In FY23, to ease inflationary pressures, RBI raised the redemption rate by 40 basis points for the first time in May and another 50 basis points in June. The most recent increase was to 50 basis points. – bringing the total increase to 140 basis points in the policy repo rate.

The RBI is expected to continue raising the repo rate in the upcoming monetary policies. If that’s the case, home loan EMIs could continue to get more expensive before creating some money in the borrower’s pocket.

Bankers expect the RBI repo rate to hit 6% by the end of the year.

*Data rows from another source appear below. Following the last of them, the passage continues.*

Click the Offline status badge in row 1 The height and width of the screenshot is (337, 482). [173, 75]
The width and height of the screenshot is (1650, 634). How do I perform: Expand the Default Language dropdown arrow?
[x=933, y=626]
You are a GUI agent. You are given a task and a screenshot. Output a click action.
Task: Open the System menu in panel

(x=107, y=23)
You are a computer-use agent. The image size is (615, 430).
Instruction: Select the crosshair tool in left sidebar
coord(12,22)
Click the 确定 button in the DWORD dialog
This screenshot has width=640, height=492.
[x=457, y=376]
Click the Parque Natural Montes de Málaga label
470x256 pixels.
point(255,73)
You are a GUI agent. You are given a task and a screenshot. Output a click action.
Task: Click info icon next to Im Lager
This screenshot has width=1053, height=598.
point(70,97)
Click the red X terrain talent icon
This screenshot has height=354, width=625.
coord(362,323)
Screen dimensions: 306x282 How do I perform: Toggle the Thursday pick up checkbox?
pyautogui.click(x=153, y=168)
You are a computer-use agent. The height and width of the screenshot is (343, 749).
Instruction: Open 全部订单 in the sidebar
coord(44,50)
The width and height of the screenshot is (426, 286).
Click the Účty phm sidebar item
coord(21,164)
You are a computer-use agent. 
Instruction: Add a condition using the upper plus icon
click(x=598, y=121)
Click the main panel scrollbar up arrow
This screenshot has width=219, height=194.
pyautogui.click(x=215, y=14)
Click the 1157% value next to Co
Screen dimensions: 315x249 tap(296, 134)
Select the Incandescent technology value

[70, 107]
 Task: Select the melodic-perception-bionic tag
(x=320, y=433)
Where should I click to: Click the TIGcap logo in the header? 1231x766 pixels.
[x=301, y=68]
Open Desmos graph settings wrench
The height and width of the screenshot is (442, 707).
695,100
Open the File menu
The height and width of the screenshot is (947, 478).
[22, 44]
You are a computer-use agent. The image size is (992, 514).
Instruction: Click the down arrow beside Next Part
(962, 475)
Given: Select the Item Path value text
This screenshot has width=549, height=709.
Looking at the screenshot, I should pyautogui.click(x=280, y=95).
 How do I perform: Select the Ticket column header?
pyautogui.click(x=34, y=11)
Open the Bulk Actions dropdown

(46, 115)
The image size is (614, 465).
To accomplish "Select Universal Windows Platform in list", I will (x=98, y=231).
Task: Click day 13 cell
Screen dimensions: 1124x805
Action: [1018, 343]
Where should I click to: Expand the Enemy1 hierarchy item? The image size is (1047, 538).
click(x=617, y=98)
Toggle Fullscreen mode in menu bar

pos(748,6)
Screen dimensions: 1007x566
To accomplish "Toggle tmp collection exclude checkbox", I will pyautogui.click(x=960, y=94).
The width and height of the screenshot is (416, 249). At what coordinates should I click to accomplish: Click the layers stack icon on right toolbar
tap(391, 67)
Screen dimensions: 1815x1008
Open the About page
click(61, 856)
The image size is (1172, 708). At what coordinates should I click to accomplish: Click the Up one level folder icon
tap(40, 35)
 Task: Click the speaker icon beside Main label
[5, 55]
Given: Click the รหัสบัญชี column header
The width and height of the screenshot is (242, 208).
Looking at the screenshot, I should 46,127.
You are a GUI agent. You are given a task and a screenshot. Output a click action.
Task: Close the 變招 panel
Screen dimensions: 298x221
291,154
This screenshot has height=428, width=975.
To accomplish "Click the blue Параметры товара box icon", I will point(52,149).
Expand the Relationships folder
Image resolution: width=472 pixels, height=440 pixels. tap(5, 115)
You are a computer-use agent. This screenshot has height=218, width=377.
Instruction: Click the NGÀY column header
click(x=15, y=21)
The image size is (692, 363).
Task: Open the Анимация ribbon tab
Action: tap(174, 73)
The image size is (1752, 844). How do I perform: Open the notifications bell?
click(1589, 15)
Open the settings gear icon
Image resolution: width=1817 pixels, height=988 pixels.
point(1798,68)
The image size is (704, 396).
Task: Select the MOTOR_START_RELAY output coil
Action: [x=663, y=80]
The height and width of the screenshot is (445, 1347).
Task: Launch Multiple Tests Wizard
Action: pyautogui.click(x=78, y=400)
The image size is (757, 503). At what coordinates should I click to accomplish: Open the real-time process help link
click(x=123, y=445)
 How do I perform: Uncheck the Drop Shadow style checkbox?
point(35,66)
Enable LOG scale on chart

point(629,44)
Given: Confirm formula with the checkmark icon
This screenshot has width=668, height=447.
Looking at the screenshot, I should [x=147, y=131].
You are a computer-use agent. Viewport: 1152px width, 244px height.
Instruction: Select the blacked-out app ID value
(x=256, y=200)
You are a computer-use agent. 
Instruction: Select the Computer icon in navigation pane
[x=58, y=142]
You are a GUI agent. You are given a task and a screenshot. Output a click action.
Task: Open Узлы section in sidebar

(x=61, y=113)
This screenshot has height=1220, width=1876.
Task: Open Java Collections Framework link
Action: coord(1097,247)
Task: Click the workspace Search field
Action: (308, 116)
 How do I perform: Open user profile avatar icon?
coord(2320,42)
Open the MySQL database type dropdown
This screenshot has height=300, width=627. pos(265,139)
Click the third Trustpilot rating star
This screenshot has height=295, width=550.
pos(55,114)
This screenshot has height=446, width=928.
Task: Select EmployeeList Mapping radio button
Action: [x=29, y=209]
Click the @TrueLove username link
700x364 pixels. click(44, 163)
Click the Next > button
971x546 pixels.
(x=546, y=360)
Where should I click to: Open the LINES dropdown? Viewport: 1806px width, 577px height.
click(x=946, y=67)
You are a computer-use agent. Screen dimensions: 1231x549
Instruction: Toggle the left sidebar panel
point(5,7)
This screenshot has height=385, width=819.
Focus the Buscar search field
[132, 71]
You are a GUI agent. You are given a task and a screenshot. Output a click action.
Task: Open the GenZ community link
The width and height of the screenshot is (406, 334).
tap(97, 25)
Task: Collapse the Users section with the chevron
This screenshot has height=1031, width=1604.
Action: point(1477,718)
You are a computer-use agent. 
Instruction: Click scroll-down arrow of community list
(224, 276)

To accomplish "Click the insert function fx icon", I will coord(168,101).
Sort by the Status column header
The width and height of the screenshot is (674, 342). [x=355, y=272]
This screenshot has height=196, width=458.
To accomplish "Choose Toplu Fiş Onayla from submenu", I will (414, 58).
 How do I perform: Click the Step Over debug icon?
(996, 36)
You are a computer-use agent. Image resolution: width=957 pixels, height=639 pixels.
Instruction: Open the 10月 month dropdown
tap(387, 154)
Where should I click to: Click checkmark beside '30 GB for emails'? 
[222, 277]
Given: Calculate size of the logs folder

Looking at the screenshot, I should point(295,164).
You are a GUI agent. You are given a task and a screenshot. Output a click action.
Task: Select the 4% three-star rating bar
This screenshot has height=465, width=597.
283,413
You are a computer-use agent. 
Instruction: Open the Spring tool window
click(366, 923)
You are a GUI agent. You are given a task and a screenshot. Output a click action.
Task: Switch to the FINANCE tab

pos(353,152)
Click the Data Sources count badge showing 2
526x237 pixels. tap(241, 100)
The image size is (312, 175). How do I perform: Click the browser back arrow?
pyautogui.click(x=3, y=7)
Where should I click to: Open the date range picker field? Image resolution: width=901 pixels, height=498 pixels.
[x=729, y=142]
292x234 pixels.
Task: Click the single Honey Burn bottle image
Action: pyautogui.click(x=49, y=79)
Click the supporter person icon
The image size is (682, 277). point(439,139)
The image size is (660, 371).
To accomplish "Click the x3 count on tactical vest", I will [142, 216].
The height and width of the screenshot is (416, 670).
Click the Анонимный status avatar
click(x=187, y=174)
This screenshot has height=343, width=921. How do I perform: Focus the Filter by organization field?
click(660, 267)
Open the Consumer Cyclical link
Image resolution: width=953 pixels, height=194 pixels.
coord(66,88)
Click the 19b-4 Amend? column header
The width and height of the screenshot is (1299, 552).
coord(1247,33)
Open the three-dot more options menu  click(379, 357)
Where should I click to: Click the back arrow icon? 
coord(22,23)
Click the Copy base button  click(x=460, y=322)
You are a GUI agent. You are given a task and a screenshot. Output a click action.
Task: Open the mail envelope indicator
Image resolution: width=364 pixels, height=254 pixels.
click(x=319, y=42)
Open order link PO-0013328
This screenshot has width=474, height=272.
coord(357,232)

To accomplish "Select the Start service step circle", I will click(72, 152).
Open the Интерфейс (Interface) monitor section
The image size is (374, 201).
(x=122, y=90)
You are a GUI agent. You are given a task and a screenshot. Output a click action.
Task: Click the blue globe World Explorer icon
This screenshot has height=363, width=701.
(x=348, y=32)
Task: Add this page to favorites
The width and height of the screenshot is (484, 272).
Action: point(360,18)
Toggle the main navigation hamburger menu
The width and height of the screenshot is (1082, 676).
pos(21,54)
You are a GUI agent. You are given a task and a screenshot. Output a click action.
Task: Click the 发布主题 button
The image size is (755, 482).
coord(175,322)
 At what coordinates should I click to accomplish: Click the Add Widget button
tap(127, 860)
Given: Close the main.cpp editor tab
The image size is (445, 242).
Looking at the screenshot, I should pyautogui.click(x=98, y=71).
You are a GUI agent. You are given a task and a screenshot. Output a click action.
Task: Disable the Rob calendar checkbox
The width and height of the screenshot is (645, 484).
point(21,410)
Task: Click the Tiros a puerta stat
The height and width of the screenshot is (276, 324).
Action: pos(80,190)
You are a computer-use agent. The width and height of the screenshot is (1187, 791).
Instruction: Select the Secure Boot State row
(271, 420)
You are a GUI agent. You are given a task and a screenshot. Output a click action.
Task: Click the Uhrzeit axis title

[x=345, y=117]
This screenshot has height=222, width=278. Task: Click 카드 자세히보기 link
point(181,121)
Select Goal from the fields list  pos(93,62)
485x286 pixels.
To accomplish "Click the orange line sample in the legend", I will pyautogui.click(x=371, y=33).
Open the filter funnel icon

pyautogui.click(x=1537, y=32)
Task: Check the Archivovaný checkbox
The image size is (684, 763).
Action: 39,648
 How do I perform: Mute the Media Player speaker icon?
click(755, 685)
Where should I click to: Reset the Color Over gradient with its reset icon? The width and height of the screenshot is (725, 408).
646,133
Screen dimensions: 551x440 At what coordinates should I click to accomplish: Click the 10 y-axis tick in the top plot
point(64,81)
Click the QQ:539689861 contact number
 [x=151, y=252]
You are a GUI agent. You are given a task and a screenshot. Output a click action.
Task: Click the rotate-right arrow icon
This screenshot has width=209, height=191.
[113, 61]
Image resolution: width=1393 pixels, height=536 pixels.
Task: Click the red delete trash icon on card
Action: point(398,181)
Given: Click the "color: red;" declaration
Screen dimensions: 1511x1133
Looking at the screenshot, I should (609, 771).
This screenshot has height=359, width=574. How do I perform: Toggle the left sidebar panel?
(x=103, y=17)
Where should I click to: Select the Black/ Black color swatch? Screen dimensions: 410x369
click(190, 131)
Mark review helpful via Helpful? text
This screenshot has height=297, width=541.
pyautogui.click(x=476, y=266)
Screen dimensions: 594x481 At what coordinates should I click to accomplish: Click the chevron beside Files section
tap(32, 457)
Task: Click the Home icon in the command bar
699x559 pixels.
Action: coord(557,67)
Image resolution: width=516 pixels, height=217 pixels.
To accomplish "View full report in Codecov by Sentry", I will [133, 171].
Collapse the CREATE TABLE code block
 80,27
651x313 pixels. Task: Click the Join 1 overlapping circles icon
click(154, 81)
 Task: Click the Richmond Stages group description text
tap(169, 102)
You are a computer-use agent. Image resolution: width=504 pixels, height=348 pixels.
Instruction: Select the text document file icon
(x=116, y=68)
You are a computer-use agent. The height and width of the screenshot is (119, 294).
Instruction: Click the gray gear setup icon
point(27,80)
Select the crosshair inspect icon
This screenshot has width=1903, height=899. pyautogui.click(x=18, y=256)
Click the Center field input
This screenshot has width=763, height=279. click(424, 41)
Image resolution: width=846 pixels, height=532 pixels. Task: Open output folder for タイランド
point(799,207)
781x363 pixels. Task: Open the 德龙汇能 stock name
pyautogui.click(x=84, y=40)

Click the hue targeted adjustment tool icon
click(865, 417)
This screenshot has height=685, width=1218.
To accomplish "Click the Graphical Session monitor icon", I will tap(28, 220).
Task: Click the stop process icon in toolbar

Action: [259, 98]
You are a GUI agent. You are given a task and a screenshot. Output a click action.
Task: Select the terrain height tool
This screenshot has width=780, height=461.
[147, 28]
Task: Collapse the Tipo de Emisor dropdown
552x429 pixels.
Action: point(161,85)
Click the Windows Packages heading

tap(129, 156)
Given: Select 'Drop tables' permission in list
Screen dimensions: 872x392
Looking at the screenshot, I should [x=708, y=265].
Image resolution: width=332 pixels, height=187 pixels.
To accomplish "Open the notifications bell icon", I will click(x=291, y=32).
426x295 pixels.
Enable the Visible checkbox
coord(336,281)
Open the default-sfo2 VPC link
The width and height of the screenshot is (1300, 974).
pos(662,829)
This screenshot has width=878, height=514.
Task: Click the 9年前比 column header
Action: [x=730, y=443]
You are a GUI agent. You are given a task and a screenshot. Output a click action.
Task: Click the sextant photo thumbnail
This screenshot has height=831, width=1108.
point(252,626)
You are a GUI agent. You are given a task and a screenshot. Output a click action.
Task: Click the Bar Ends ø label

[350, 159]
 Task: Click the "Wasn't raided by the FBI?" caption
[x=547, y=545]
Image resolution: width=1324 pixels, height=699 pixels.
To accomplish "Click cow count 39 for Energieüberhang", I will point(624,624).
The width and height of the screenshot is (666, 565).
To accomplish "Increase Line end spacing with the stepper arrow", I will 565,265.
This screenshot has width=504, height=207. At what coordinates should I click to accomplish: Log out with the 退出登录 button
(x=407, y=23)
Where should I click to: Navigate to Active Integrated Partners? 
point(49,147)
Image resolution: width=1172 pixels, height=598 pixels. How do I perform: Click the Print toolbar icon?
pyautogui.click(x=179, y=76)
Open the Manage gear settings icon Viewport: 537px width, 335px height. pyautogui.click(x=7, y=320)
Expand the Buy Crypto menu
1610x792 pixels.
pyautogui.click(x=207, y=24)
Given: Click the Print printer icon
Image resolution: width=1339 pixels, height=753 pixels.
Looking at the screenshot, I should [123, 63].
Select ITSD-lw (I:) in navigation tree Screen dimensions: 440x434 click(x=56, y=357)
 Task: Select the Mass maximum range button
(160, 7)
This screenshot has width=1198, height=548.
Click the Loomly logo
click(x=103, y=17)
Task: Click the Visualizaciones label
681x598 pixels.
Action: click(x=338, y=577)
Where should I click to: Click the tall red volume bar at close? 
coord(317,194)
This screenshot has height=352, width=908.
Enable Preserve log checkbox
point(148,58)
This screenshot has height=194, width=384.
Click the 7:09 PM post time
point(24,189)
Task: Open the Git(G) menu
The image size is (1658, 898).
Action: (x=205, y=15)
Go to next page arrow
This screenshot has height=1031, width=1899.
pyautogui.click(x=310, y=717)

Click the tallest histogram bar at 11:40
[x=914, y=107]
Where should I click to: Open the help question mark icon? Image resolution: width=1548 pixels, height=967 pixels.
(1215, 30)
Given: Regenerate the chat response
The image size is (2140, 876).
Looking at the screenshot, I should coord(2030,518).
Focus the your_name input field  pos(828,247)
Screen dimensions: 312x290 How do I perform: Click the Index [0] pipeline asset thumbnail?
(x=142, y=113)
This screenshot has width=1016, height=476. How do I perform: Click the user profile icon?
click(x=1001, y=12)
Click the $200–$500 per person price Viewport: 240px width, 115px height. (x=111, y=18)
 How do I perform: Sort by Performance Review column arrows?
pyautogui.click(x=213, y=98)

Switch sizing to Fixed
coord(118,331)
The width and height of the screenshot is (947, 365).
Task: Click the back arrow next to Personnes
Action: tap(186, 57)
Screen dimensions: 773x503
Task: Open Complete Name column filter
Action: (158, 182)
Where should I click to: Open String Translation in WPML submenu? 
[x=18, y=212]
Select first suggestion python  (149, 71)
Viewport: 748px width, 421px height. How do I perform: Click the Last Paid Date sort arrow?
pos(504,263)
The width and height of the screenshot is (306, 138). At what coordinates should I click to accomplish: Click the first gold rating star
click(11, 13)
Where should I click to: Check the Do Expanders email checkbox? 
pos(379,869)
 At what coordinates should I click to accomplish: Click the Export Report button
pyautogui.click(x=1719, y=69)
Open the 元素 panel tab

“Given the downward trajectory of CPI inflation, we expect the RBI to adjust to the pace of growth and increase the repo rate to 25-35 bps in September and 25 points in the coming months,” the Yes Bank economists said. December to 5.90-6.00% and pause after that. assess the growth-inflation dynamics.”

“We expect the RBI to continue to raise rates in the coming policies with rates up to 5.75% by year-end,” said HDFC Bank economists.